There are several similar questions on here already, but none I've found which deal with how to deconstruct the html and what steps are needed to find and submit a web form.
When researching how to submit web forms, I found out about selenium, which I can't find working python 3 examples of, nor good documentation for. I found on another SO question a codeproject link which has gotten me the most progress so far. code featured below- https://www.codeproject.com/Articles/873060/Python-Search-Youtube-for-Video
That said, I don't yet understand why it works or what variables I will need to change in order to harvest results from another website. Namely, the website I'm looking to search is: https://globenewswire.com/Search
So my question is this; Whether by web form submission or by proper url formation, how can I obtain the search results html?

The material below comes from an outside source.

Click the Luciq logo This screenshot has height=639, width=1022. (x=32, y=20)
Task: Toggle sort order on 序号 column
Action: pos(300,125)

Here is the code I had been using to formulate the post search url:
name=input()
name=name.replace(' ','%20')
url='https://globenewswire.com/Search/NewsSearch?keyword='+name+'#'
Here is the code featured on the code project link:
import urllib.request
import urllib.parse
import re
query_string = urllib.parse.urlencode({"search_query" : input()})
html_content = urllib.request.urlopen("http://www.youtube.com/results?" + query_string)
search_results = re.findall(r'href=\"\/watch\?v=(.{11})', html_content.read().decode())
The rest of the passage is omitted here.